Prompt:
In the post below about the Pantages 2013-2014 season, write out word for word the part that opens with the words containing "While reading the" and closes with "for it. Maybe.".

Passage provided:
Begin

Thoughts on the Pantages 2013-2014 Season

While reading the news over lunch, I noticed that the Pantages Theatre (Broadway LA) has just announced their 2013-2014 season, so I thought I would post my assessment of it, and which shows I plan to see:

  • The Wizard of Oz (Sep 17 – Oct 6, 2013). This is the Andrew Lloyd Weber reworking, with a number of additional songs. I have the album of the new version, and the lead (at least in the London cast) has a number of weird and interesting vocal inflections. I know this story by heart… and have seen it many many many times (as well as many many many ancillary productions) … but also have a soft spot for it. Maybe.
    [As a P.S. on Oz, there was a interesting article earlier this week in the LVRJ about L. Frank Baum’s great-grandson, who is still writing Oz books.]
  • War Horse (Oct 8 – 13, 2013). The show whose main draw on stage is a gigantic horse puppet. That wasn’t enough to draw me in when it was at the Ahmanson for $20 tickets. It certainly is not enough of a draw to get me to the Pantages with worse sight lines and higher ticket prices. Uninterested.

End

Supplied material:
Begin

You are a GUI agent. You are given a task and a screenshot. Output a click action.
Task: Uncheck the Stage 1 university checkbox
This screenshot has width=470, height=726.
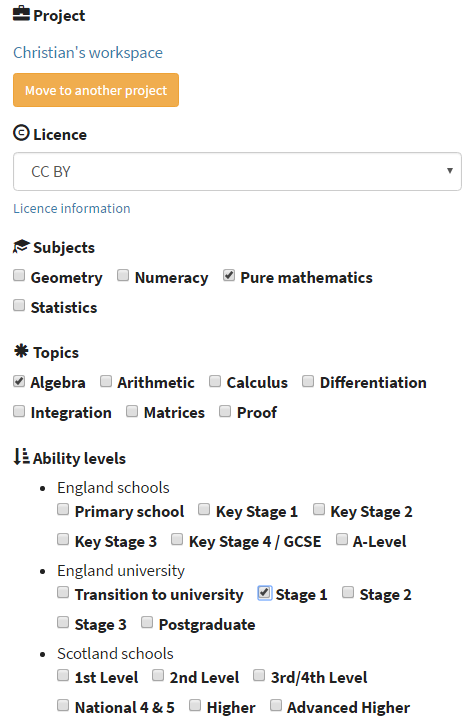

End

Answer to the task:
While reading the news over lunch, I noticed that the Pantages Theatre (Broadway LA) has just announced their 2013-2014 season, so I thought I would post my assessment of it, and which shows I plan to see:

  • The Wizard of Oz (Sep 17 – Oct 6, 2013). This is the Andrew Lloyd Weber reworking, with a number of additional songs. I have the album of the new version, and the lead (at least in the London cast) has a number of weird and interesting vocal inflections. I know this story by heart… and have seen it many many many times (as well as many many many ancillary productions) … but also have a soft spot for it. Maybe.